Editorial: Why We’re Endorsing RiZe
Last Year Our Endorsement Was Contested, But Endorsements Are a General Practice
It’s that time of year again: spring, finals, and the Concordia Student Union elections are right around the corner.
This year, three slates are running: RiZe, Cut the Crap, New Community, and one independent candidate, Jane Lefevbre-Prevost for Academic & Advocacy Coordinator. Three teams of students with a vision for our university and a plan to enact it.
Our editorial team were concerned about publishing an endorsement after last year’s was met with anger and confusion. The chief-electoral officer even declared it to be illegal, over the suspicion of collusion, and disqualified the slate we’d endorsed, Speak Up.
The decision was eventually overturned.
We stand by our right as a publication to make endorsements when our team reaches a consensus. They are common practice in journalism, and The Link’s been doing so since the 80’s.
We believe that one slate stands out among the others as the most fit to run the CSU: RiZe. We believe their platform touches one the most important issues students face.
This year we’ve seen students mobilize against unpaid internships and continue to contest the school’s inadequate response to sexual violence on campus.
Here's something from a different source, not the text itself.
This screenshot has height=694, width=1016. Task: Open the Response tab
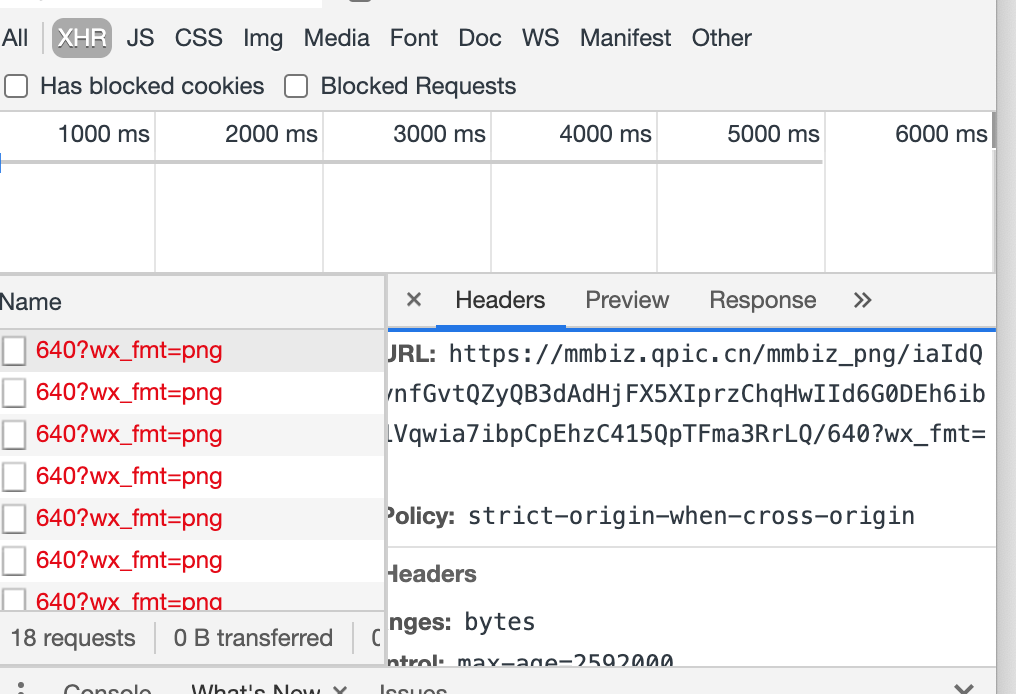pyautogui.click(x=763, y=300)
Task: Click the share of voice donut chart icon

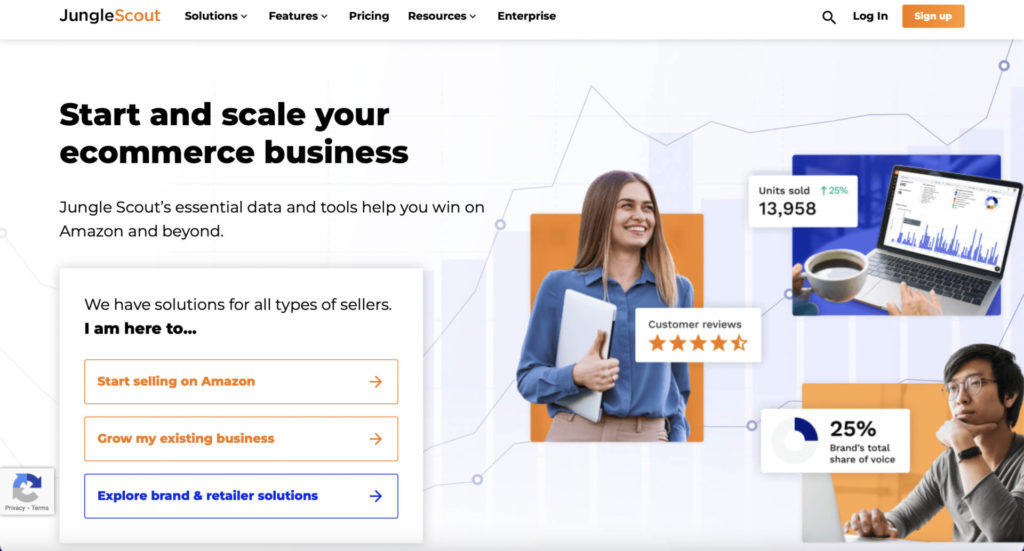Action: 795,440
The deregulation of international students’ tuition has highlighted the need for more support for international students, as new students in three John Molson School of Business programs are set to see tuition hikes, raising over the next three years.
The current CSU has been expanding services for mental health and addiction support to counter long wait times and inaccessibility within Concordia’s Health Services and Counselling and Psychological Services.
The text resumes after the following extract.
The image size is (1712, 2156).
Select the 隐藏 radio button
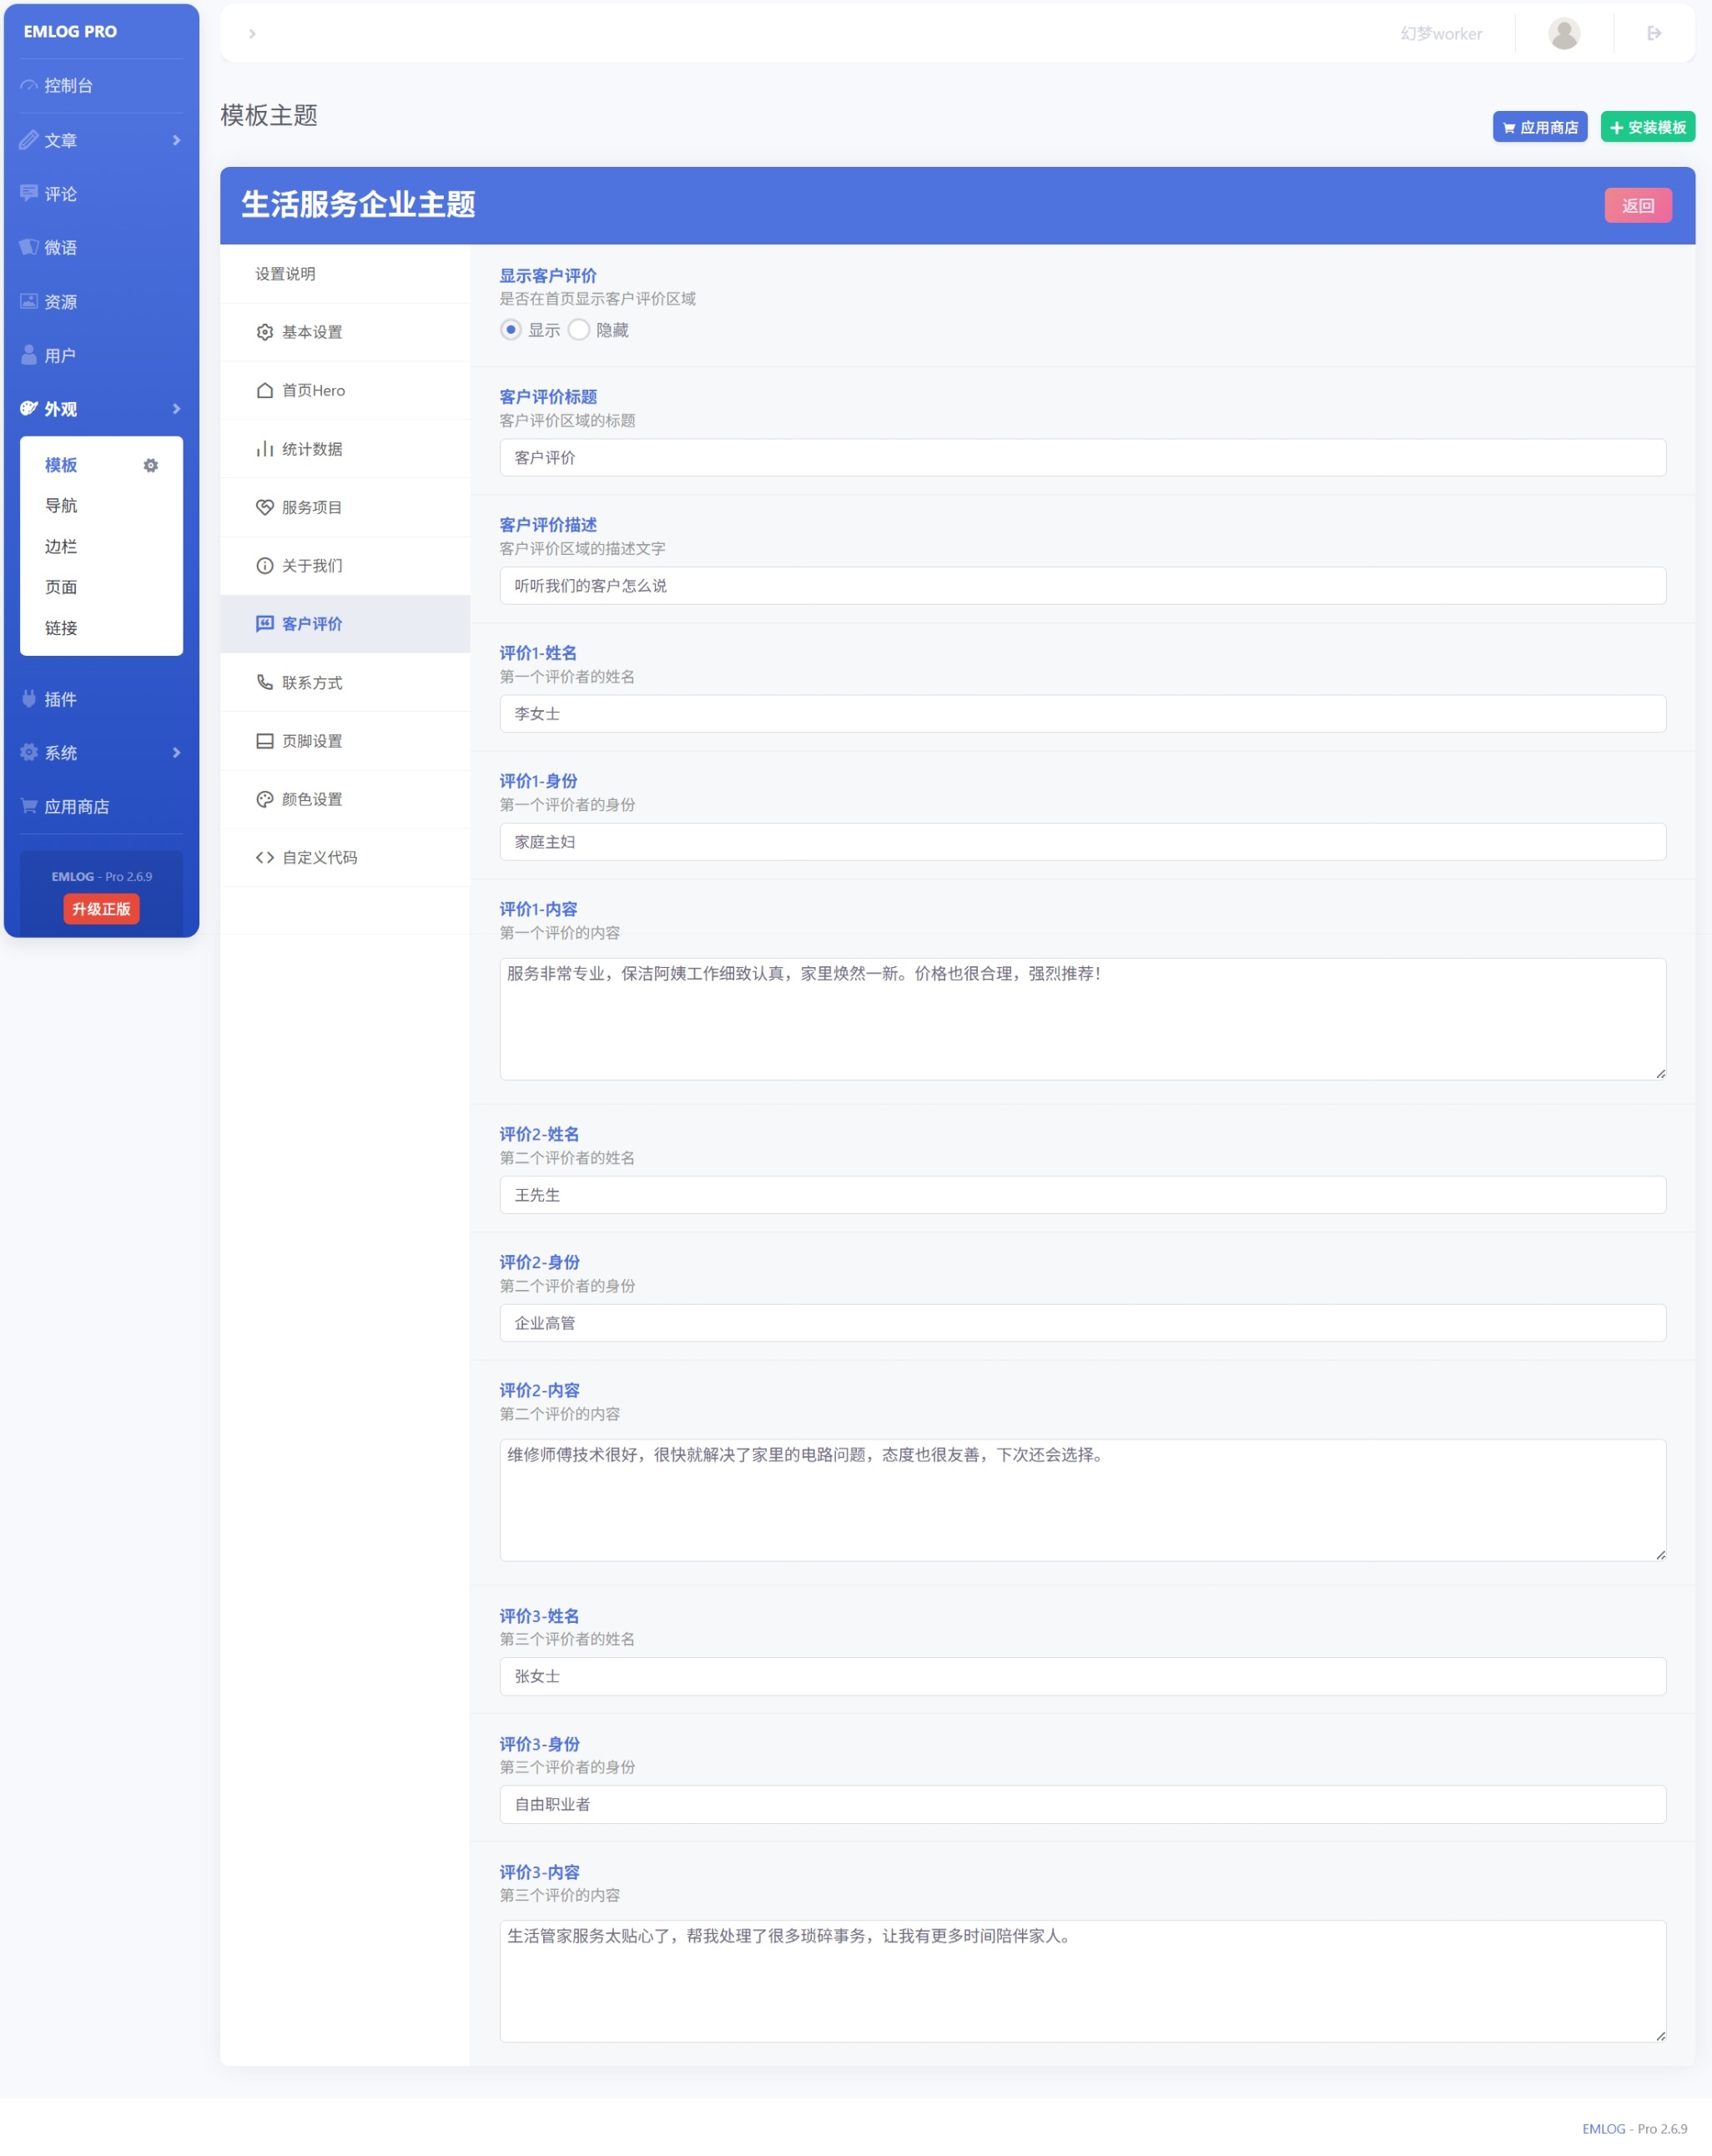(579, 330)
RiZe’s platform covers all these bases.
RiZe doesn’t only support labour rights in the fight against unpaid internships. Academic and advocacy coordinator Harvin Hilaire wants to aid students searching for jobs through providing a list of employers providing poor working conditions, require more work from May and August, and to help students that do not speak french seek employment.
RiZe’s candidate for general coordinator Margot Berner wants to ensure sexual violence policies at the university are accessible and sensitive to the needs of survivors, as she formerly helped ASFA update their sexual violence and racial discrimination policy.
Given the recent handling on cases surrounding sexual misconduct, students still feel betrayed by Concordia’s administration. Having student representative’s vocal about their discontent with the administration, and who will look to hold them to account, is encouraging. But we realize these promises are easier said than done, and we hope to see them follow through.
Of course, we have to admit that New Community’s platform has good points that reflect the real needs of Concordia students as well. They also present inventive ideas for increasing the richness of student life, like creating a greenhouse at Loyola campus.
But we can’t ignore the heavy involvement of some of the candidates in SEIZE, a solidarity economy incubator that was struck down twice by the CSU earlier this year, mainly because they advocated for reducing one of the CSU’s fee-levies.
New Community’s move to campaign with SEIZE as a main point in their platform, despite the reality that it is a project with little effect on the student body as a whole, leaves us concerned about their viability as the union’s executives.
Though New Community seems too focused on SEIZE, we believe they’re a better choice than Cut the Crap.
Cut the Crap refused interviews with The Link, in contrast to the two other slates. As journalists, we take access to information and holding those that represent the undergraduate population seriously. It is vital for politicians to be open with the community and allow journalists to report on them.
Cut the Crap has been highlighted the issue of the dirty Hall building bathrooms, while not being vocal about some of their other platform ideas such as introducing an online opt-outs, which if enacted, could cause serious harm to the functioning of many student groups on campus.
The proposed policy is also reminiscent of Doug Ford’s opt-out of non-mandatory fees—a reform that could have threaten ramifications on student press in Ontario.
Student papers fear this could decrease accountability towards student and university governance, as their funding depends on student fees.
Online opt-outs will not only affect the livelihood of student media, but other student services and groups as well. At Concordia, opt-outs will harm fee-levy groups like the Concordia Community Solidarity Cooperative Bookstore, CJLO, People’s Potato, The Hive Café, Canadian Refugee Initiative, among many others.
We also have questions over the eligibility of their candidate for general coordinator, Chris Kalafatidis. In February, the legitimacy of the Political Science Student Association’s general assembly was a question of concern for many students. The CSU’s general coordinator, Sophie Hough-Martin, even made it clear at the assembly that the PSSA not only made the venue inaccessible to all of its members since it was at bar where minors couldn’t attend, but also broke also provincial law.
Their president at the time even acknowledged it’s illegitimacy telling The Link, “It should’ve been advertised way in advance and it’s possible people under 18 were discouraged from attending. In that sense potentially it could be recognized as illegitimate.”
But being the “largest amount of students” to the attend a GA was good enough to put the association at risk of losing its accreditation.
Another issue with their platform is that it does not make any mentions of the sexual violence issues plaguing Concordia and doesn’t offer any ways to fix them, once again in contrast to the other two slate’s platforms.
We encourage undergraduate students to vote and to consider who may be a best fit run our student union, especially in light of issues such as unpaid internships and addressing sexual violence on our campus.